**REQUIREMENT:**
Retype the records below so that each one matches exactly.

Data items
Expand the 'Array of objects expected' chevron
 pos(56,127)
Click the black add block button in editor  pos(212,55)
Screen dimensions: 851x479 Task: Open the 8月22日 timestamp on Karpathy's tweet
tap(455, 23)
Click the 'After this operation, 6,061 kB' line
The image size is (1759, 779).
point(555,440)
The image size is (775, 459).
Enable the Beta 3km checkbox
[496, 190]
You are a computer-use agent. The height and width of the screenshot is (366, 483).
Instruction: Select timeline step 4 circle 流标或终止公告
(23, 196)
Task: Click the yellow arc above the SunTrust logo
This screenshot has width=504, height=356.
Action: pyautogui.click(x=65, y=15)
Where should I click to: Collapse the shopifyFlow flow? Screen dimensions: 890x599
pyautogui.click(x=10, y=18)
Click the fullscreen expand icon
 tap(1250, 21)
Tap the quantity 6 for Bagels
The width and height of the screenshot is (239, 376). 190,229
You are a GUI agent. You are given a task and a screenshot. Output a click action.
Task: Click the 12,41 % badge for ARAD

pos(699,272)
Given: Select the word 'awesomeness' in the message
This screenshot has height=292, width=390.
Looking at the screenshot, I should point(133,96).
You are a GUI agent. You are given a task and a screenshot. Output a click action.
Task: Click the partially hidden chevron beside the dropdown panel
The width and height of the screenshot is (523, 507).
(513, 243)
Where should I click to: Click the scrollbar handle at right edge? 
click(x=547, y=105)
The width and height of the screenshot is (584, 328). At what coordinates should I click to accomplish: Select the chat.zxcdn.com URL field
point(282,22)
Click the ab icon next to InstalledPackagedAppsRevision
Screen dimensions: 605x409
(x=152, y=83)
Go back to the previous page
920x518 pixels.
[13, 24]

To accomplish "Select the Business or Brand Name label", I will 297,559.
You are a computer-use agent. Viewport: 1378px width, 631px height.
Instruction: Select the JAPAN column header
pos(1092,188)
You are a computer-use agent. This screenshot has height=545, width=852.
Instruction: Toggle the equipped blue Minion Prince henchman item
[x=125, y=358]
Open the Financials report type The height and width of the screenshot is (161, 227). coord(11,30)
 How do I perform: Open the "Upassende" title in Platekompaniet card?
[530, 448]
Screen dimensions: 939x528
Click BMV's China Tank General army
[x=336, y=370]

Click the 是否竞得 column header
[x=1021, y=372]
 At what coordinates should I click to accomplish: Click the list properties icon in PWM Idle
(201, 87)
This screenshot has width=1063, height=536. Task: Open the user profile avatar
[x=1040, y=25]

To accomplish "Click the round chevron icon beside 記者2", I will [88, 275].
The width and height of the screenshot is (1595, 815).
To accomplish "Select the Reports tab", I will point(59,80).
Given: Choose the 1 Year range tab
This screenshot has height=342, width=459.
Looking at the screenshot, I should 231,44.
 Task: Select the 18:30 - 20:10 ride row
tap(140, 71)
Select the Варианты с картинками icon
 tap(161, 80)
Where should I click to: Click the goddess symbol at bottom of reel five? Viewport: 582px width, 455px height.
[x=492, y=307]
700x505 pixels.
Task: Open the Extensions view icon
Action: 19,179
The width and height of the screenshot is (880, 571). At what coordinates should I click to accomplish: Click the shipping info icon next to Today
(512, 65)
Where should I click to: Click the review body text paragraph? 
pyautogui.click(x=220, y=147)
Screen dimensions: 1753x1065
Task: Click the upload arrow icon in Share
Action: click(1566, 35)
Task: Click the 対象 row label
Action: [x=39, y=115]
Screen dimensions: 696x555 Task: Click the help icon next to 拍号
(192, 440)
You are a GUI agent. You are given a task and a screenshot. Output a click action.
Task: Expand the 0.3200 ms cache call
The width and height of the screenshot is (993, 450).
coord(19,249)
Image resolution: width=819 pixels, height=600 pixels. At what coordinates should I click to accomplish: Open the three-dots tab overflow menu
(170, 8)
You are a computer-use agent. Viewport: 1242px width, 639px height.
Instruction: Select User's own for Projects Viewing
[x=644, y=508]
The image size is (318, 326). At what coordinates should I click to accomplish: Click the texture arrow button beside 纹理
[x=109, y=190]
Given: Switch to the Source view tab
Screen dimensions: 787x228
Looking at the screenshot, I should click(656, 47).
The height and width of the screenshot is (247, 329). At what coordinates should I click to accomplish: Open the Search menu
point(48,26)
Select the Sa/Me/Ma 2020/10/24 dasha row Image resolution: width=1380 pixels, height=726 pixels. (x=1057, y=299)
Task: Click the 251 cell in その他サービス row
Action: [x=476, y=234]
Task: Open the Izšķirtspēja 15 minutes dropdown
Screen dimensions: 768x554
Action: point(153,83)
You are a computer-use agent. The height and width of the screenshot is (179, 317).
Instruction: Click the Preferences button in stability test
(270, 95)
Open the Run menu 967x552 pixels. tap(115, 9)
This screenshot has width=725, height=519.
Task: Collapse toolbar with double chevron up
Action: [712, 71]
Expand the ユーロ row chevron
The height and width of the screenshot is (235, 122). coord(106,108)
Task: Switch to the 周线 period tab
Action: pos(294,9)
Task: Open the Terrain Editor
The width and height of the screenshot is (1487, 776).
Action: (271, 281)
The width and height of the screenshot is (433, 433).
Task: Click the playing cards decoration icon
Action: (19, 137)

**SOLUTION TO THE PROBLEM:**
Expand the 'Array of objects expected' chevron
 pos(56,127)
Click the black add block button in editor  pos(212,55)
Screen dimensions: 851x479 Task: Open the 8月22日 timestamp on Karpathy's tweet
tap(455, 23)
Click the 'After this operation, 6,061 kB' line
The image size is (1759, 779).
point(555,440)
The image size is (775, 459).
Enable the Beta 3km checkbox
[496, 190]
You are a computer-use agent. The height and width of the screenshot is (366, 483).
Instruction: Select timeline step 4 circle 流标或终止公告
(23, 196)
Task: Click the yellow arc above the SunTrust logo
This screenshot has width=504, height=356.
Action: pyautogui.click(x=65, y=15)
Where should I click to: Collapse the shopifyFlow flow? Screen dimensions: 890x599
pyautogui.click(x=10, y=18)
Click the fullscreen expand icon
 tap(1250, 21)
Tap the quantity 6 for Bagels
The width and height of the screenshot is (239, 376). 190,229
You are a GUI agent. You are given a task and a screenshot. Output a click action.
Task: Click the 12,41 % badge for ARAD

pos(699,272)
Given: Select the word 'awesomeness' in the message
This screenshot has height=292, width=390.
Looking at the screenshot, I should point(133,96).
You are a GUI agent. You are given a task and a screenshot. Output a click action.
Task: Click the partially hidden chevron beside the dropdown panel
The width and height of the screenshot is (523, 507).
(513, 243)
Where should I click to: Click the scrollbar handle at right edge? 
click(x=547, y=105)
The width and height of the screenshot is (584, 328). At what coordinates should I click to accomplish: Select the chat.zxcdn.com URL field
point(282,22)
Click the ab icon next to InstalledPackagedAppsRevision
Screen dimensions: 605x409
(x=152, y=83)
Go back to the previous page
920x518 pixels.
[13, 24]

To accomplish "Select the Business or Brand Name label", I will 297,559.
You are a computer-use agent. Viewport: 1378px width, 631px height.
Instruction: Select the JAPAN column header
pos(1092,188)
You are a computer-use agent. This screenshot has height=545, width=852.
Instruction: Toggle the equipped blue Minion Prince henchman item
[x=125, y=358]
Open the Financials report type The height and width of the screenshot is (161, 227). coord(11,30)
 How do I perform: Open the "Upassende" title in Platekompaniet card?
[530, 448]
Screen dimensions: 939x528
Click BMV's China Tank General army
[x=336, y=370]

Click the 是否竞得 column header
[x=1021, y=372]
 At what coordinates should I click to accomplish: Click the list properties icon in PWM Idle
(201, 87)
This screenshot has width=1063, height=536. Task: Open the user profile avatar
[x=1040, y=25]

To accomplish "Click the round chevron icon beside 記者2", I will [88, 275].
The width and height of the screenshot is (1595, 815).
To accomplish "Select the Reports tab", I will point(59,80).
Given: Choose the 1 Year range tab
This screenshot has height=342, width=459.
Looking at the screenshot, I should 231,44.
 Task: Select the 18:30 - 20:10 ride row
tap(140, 71)
Select the Варианты с картинками icon
 tap(161, 80)
Where should I click to: Click the goddess symbol at bottom of reel five? Viewport: 582px width, 455px height.
[x=492, y=307]
700x505 pixels.
Task: Open the Extensions view icon
Action: 19,179
The width and height of the screenshot is (880, 571). At what coordinates should I click to accomplish: Click the shipping info icon next to Today
(512, 65)
Where should I click to: Click the review body text paragraph? 
pyautogui.click(x=220, y=147)
Screen dimensions: 1753x1065
Task: Click the upload arrow icon in Share
Action: click(1566, 35)
Task: Click the 対象 row label
Action: [x=39, y=115]
Screen dimensions: 696x555 Task: Click the help icon next to 拍号
(192, 440)
You are a GUI agent. You are given a task and a screenshot. Output a click action.
Task: Expand the 0.3200 ms cache call
The width and height of the screenshot is (993, 450).
coord(19,249)
Image resolution: width=819 pixels, height=600 pixels. At what coordinates should I click to accomplish: Open the three-dots tab overflow menu
(170, 8)
You are a computer-use agent. Viewport: 1242px width, 639px height.
Instruction: Select User's own for Projects Viewing
[x=644, y=508]
The image size is (318, 326). At what coordinates should I click to accomplish: Click the texture arrow button beside 纹理
[x=109, y=190]
Given: Switch to the Source view tab
Screen dimensions: 787x228
Looking at the screenshot, I should click(656, 47).
The height and width of the screenshot is (247, 329). At what coordinates should I click to accomplish: Open the Search menu
point(48,26)
Select the Sa/Me/Ma 2020/10/24 dasha row Image resolution: width=1380 pixels, height=726 pixels. (x=1057, y=299)
Task: Click the 251 cell in その他サービス row
Action: [x=476, y=234]
Task: Open the Izšķirtspēja 15 minutes dropdown
Screen dimensions: 768x554
Action: point(153,83)
You are a computer-use agent. The height and width of the screenshot is (179, 317).
Instruction: Click the Preferences button in stability test
(270, 95)
Open the Run menu 967x552 pixels. tap(115, 9)
This screenshot has width=725, height=519.
Task: Collapse toolbar with double chevron up
Action: [712, 71]
Expand the ユーロ row chevron
The height and width of the screenshot is (235, 122). coord(106,108)
Task: Switch to the 周线 period tab
Action: pos(294,9)
Task: Open the Terrain Editor
The width and height of the screenshot is (1487, 776).
Action: (271, 281)
The width and height of the screenshot is (433, 433).
Task: Click the playing cards decoration icon
Action: (19, 137)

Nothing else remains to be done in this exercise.